I have a Gulp build task that is made up of other build tasks similar to this:
gulp.task('build', ['build-html', 'build-css', 'build-js', 'build-images']);
The thing I hate about this is that the build
task doesn't run until after the dependencies are finished:
Starting 'build-html'...
Finished 'build-html' after 1 s
Starting 'build-css'...
Finished 'build-css' after 1 s
Starting 'build-js'...
Finished 'build-js' after 1 s
Starting 'build-images'...
Finished 'build-images' after 1 s
Starting 'build'...
Finished 'build' after 1 ms
Now obviously, build
is not supposed to run at all until it's dependencies are finished, so it's working as expected. But this results in the console saying build
took only 1 ms when in reality it should say it took 4 seconds, since all it's dependencies took that long.

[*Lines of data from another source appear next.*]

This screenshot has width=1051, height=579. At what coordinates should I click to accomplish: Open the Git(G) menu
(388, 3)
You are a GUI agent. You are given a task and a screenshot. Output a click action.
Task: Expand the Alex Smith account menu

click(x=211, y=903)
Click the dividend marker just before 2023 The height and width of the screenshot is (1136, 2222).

It would be nice if it looked something like this:
Starting 'build'...
Starting 'build-html'...
Finished 'build-html' after 1 s
Starting 'build-css'...
Finished 'build-css' after 1 s
Starting 'build-js'...
Finished 'build-js' after 1 s
Starting 'build-images'...
Finished 'build-images' after 1 s
Finished 'build' after 4 s
Notice how build
is the first thing that "starts", then all the dependencies run, then build
finishes.
So what I'm wondering, instead of using task dependencies, can I just call each task one at a time from within the build
task? If so, what command do I use to do this?
Is this a bad idea? Is there a better solution to this problem?